_TASKS AND EXERCISES:_
**A.** Answer these from the text on Adobe Flash:
(i) What kind of product does the text say it made more financial sense for Adobe to produce?
(ii) Besides web animations and interactive chat, what was the primary use of Flash?
(iii) Which other plugin does the text liken Flash to in losing trust as a secure plugin?
**B.** Reproduce the part of the text on Adobe Flash starting at "The primary use" and ending at "of browser compatibility.".
───── TEXT SEGMENT ─────
One it surpassed a certain subset of features it made more financial sense for Adobe to produce a product that generates HTML5+CSS+JS rather than attempting to keep Flash competitive with the web browser, particularly as security features and DRM were baked in.
The primary use of flash besides web animations, then interactive chat, was drmed videos. All of this fun functionality has been rolled in the browser and the security issues with flash mean that all trust in it as a secure plugin has been eroded, much like the jvm plugin, and as such it is better to leave maintenance to the browser developers and take advantage of the features they have in ways that an artist can use without delving too far into the specifics of browser compatibility.
───── DATA SUPPLIED ─────
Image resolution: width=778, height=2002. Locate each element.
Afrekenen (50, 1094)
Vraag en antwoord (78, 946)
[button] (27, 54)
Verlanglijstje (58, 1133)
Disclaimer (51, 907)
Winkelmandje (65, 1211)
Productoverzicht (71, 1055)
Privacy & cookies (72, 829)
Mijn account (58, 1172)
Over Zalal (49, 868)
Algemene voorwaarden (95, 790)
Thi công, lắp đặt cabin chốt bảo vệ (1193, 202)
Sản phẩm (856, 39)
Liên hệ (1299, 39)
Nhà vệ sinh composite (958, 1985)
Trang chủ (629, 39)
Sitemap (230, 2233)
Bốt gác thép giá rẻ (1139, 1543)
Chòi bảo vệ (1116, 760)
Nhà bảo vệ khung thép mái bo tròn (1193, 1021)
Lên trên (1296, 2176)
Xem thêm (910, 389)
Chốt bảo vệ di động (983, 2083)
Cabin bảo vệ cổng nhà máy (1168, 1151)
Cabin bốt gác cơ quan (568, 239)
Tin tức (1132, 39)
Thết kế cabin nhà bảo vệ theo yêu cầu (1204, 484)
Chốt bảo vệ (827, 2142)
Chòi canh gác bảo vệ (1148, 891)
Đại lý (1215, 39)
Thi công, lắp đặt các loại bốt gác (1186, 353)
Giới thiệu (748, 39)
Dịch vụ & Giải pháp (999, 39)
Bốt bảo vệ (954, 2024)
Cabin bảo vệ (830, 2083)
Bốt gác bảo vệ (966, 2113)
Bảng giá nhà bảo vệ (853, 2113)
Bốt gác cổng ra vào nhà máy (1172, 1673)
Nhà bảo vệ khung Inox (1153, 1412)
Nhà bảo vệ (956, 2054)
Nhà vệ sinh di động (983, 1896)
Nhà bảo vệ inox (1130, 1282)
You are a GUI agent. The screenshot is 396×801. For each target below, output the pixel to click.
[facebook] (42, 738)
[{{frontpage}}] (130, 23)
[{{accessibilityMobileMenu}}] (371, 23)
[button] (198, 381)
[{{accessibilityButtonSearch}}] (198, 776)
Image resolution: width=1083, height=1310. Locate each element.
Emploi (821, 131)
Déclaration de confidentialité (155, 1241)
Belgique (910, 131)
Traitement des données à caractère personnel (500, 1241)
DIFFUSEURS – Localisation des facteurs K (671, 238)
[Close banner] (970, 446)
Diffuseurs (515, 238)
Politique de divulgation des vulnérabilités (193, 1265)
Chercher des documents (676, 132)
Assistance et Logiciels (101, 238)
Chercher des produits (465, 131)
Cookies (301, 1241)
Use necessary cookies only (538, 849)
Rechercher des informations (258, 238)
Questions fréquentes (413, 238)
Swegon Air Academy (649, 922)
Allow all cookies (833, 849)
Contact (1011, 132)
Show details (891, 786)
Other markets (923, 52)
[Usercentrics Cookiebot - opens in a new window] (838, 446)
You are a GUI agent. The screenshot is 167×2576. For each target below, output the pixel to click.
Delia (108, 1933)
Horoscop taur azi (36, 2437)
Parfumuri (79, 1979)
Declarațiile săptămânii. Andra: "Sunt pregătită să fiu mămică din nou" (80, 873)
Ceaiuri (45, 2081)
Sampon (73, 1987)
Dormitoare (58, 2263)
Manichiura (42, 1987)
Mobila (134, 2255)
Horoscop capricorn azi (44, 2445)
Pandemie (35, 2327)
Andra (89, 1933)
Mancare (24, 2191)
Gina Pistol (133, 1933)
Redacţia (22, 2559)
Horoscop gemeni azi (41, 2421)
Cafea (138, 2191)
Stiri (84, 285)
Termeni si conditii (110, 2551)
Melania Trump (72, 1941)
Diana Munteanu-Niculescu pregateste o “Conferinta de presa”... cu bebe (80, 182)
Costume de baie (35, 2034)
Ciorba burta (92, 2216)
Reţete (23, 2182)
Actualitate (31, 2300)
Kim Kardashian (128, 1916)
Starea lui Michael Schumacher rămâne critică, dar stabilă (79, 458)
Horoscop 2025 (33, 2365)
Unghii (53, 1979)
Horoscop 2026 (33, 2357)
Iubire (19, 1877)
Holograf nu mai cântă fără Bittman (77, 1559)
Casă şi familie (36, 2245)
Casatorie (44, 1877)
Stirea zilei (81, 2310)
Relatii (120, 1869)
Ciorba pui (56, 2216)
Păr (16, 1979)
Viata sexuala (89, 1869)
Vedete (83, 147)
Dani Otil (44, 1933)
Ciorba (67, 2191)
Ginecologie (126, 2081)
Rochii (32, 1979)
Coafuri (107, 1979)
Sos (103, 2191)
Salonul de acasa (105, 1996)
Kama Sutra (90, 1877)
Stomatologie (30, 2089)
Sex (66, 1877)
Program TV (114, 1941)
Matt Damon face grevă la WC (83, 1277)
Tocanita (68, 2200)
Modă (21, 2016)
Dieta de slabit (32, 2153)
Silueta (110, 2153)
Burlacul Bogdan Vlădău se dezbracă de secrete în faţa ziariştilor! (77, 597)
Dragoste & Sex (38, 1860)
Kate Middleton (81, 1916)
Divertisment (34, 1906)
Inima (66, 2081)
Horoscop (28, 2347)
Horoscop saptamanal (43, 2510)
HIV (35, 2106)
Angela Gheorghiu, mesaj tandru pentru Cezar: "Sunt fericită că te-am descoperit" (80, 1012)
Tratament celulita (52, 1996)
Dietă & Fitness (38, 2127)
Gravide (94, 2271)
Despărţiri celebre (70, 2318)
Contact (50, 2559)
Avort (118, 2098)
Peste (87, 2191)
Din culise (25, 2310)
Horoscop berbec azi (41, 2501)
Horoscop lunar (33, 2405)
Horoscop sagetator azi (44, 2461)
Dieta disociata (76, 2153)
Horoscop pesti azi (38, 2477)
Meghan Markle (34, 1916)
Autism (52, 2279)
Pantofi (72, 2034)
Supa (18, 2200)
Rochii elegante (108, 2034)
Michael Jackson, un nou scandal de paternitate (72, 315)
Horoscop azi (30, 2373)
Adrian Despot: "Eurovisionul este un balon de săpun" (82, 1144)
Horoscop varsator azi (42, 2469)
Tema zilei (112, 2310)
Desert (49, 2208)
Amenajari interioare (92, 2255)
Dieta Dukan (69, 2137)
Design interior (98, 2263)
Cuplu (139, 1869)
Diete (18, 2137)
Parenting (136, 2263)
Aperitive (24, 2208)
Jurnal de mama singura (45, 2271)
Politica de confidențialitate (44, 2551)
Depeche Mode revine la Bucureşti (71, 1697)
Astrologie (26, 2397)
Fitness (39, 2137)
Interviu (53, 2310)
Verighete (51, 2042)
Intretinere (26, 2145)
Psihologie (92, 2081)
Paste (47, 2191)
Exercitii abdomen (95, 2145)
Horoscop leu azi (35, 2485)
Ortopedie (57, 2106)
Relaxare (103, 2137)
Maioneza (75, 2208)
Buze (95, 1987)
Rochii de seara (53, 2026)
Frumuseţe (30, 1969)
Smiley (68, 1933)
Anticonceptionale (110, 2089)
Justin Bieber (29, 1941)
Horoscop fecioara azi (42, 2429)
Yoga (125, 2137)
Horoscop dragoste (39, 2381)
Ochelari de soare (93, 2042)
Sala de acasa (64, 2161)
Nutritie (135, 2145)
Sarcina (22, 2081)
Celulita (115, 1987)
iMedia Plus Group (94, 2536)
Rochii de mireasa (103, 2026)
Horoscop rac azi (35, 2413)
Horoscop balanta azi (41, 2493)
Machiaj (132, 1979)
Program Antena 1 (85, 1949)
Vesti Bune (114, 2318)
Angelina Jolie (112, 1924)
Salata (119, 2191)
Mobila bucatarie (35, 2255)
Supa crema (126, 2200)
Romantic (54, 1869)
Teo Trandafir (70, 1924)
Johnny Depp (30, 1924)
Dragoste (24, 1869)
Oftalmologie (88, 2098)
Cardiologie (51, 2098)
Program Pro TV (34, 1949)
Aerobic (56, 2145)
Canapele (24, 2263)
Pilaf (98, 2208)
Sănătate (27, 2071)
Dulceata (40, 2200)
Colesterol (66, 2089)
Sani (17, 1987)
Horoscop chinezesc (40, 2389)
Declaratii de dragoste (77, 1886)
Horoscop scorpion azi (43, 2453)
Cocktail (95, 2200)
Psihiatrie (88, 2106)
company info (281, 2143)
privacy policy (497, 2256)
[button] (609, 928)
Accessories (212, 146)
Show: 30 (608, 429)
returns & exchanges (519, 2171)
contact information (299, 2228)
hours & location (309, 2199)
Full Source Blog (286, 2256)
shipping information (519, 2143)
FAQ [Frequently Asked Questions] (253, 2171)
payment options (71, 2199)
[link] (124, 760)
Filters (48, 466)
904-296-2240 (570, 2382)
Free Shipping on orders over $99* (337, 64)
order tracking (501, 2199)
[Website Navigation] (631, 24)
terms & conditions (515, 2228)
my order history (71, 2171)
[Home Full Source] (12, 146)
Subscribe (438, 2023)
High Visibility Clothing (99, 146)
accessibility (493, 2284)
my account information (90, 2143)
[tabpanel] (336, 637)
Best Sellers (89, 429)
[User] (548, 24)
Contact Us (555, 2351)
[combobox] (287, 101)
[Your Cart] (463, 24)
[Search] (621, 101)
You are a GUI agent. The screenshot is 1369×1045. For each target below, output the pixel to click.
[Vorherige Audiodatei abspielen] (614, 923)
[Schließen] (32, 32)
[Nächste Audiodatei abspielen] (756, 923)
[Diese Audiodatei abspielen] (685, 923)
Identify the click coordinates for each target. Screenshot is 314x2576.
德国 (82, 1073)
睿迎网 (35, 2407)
─────
_ANSWERS BY TASK:_
**A.**
(i) A product that generates HTML5+CSS+JS.
(ii) DRMed videos.
(iii) The JVM plugin.

**B.**
The primary use of flash besides web animations, then interactive chat, was drmed videos. All of this fun functionality has been rolled in the browser and the security issues with flash mean that all trust in it as a secure plugin has been eroded, much like the jvm plugin, and as such it is better to leave maintenance to the browser developers and take advantage of the features they have in ways that an artist can use without delving too far into the specifics of browser compatibility.